QuantyFrog | I Can Fix Him (Overfitting)

In machine learning, standard or vanilla cross validation forms the foundational basis
testing the robustness of a model. It assesses the generalization ability of a model by splitting the
dataset into a testing half and a training half, constructing it on the training half, and then
implementing it on the training set. The primary use of cross validation as a tool is to prevent
overfitting. While overfitting has many different connotations depending on the context, the
concept remains the same: it is a model that has learnt all features of its training data including
the noise and thus is unable to generalize new data and predict different outcomes.
On the other hand, walk forward optimization reduces overfitting by testing each part of
the data in a forward-looking manner, ensuring that there is no one particular lucky validation
period for any data. Unlike traditional backtesting (which assumes that parameters remain
effective indefinitely), this reflects how trades actually operate by continually reassessing
parameters as new data becomes available. Additionally, each time period has a dual purpose of
first of first being used as an out-of-sample validation period and then an in-sample optimization
period.

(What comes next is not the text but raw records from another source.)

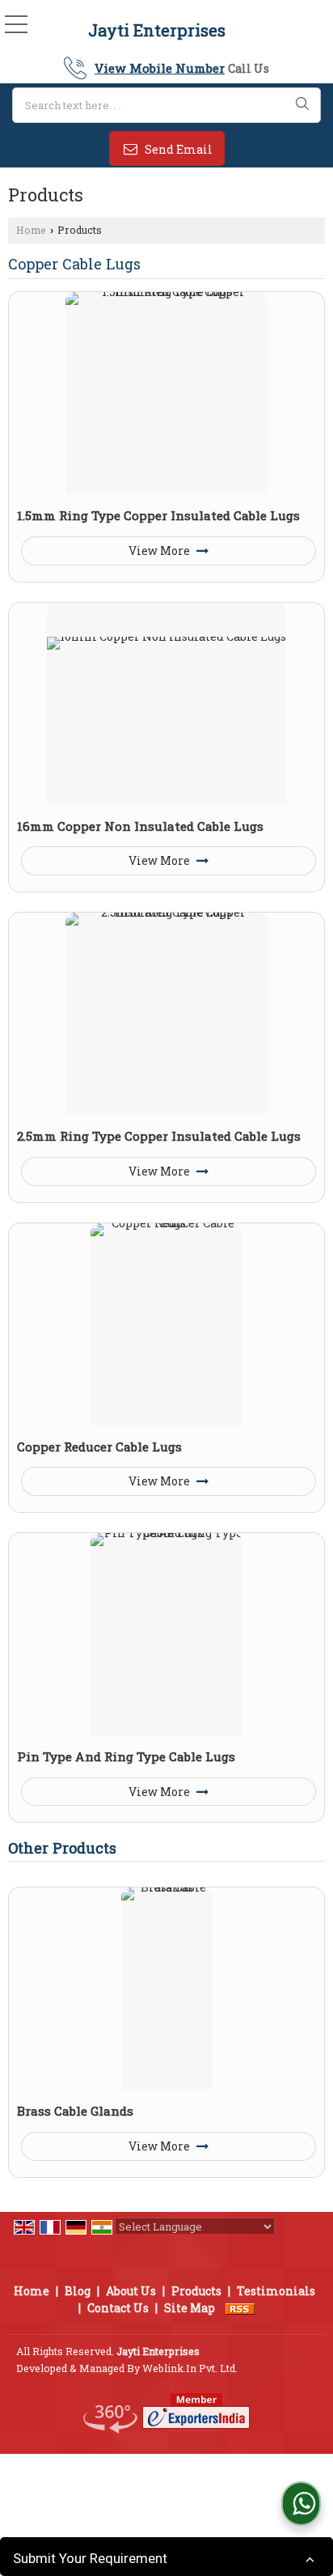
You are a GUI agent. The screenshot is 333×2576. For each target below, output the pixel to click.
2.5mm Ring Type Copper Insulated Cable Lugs (159, 1136)
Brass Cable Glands (75, 2111)
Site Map (189, 2307)
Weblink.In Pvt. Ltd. (190, 2368)
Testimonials (276, 2290)
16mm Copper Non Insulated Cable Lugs (140, 826)
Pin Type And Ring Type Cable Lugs (126, 1756)
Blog (78, 2290)
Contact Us (118, 2307)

The main disadvantages of a walk forward optimization method are rested around its
computational complexity requiring multiple rounds of optimization and validation, a window
selection bias that determines how large your training datasets are, and making sure that regime
shifts are accounted for in the model.

The differentiation factor in finance comes from the fact that time series data operates
differently in this field than in others. Any labelled data point in a financial time series has a
trade time and an event time. The event time indicates when in the future the mark to market
value of an asset reaches a certain level such that it becomes appropriate to exit the trade. In this
context, it means that particular attention must be taken to ensure that data is not contaminated
when a trade takes place in the testing period but is not exited until the training dataset. What this
does is that allows the data a sneak peek into the future and thus makes the model look far better
than it is. Since these are all path dependent labels, we must safeguard them. The solution to this
— as de Prado writes in “Advances in Machine Learning” are the combined process of purging
and embargoing. We first embargo the dataset (turn it into discrete intervals by taking a slice of
time in the middle) and then we purge the dataset (removing the event times that overlap with the
trade times in the test fold). In events like Kaggle competitions, this doesn’t really matter as data
is already in a tabular form.

To prove how cross validation lies, I wrote a piece of code that analyzed the daily logreturns of
the S&P500 over a 10 year period from 2014 to 2024 and ran different
regression models while comparing vanilla k-fold techniques, k-folding with purging and
embargoes, and finally, walk forward optimization to see which was truly the most inferior
option out of all of them at predicting future returns based on feature engineering. It examines if
a sample long/ very long strategy could be fit onto the pricing system expounded by the model
that we have built. Coming to the code, it is all uploaded to my Git however I did want to discuss
the feature engineering section of it. While common to the point of being superfluous in many
aspects, I used a combination of rolling volatility windows, lagged returns, bounded price, and
RSI to determine short-term autocorrelation that points to any kind of momentum or mean
reversion. I also used a distance to the bounds as a sort of range and attempted to capture
seasonality with the use of calendar features. Even though I found a lot of the data to be noisy
under a lot of scenarios, that may just be a skill issue and I might need to get good.
Before we get to the results, I would like to discuss the different metrics helpers that I
used to evaluate the model in the first place. MSE/MAE are obviously ubiquitous and in the case
of daily returns, only there as a sanity check to make sure that the loss functions are appropriate.
The spearman correlations, on the other hand, compare the rank between the predictions and the
realized targets on the test set. They are important as they are monotonic in nature and used to
order sizings for the next day's returns. On a cross sectional dataset, they can be extremely
impressive but on a single series, they may just be noise. Lastly, I used hit rate as a long
frequency estimator and to make sure that directional accuracy is maintained.
The KFold (lie) looks pretty decent on the linear models which the Purged and Walk
Forward models rectify the lie and show that there was no real edge actually present in the
model. The shuffled KFold leaks the time structure as we discussed earlier and the IC < 0 —-> 0
from the other models verifies it as just a piece of noise. The RF HitRate also just always just an
always long bias around a coin-flip benchmark (around 51-53%) which is just the standard
practice of a market going more up than down. It makes ranking utterly useless in this regard.
Thus, these kaggle style cross validation tricks work pretty swell when the data is ~ iid
but financial time series data more often than not is a different language altogether. What one
needs is a lot of patience and experience to not only know what the traps are, but how to avoid
them altogether.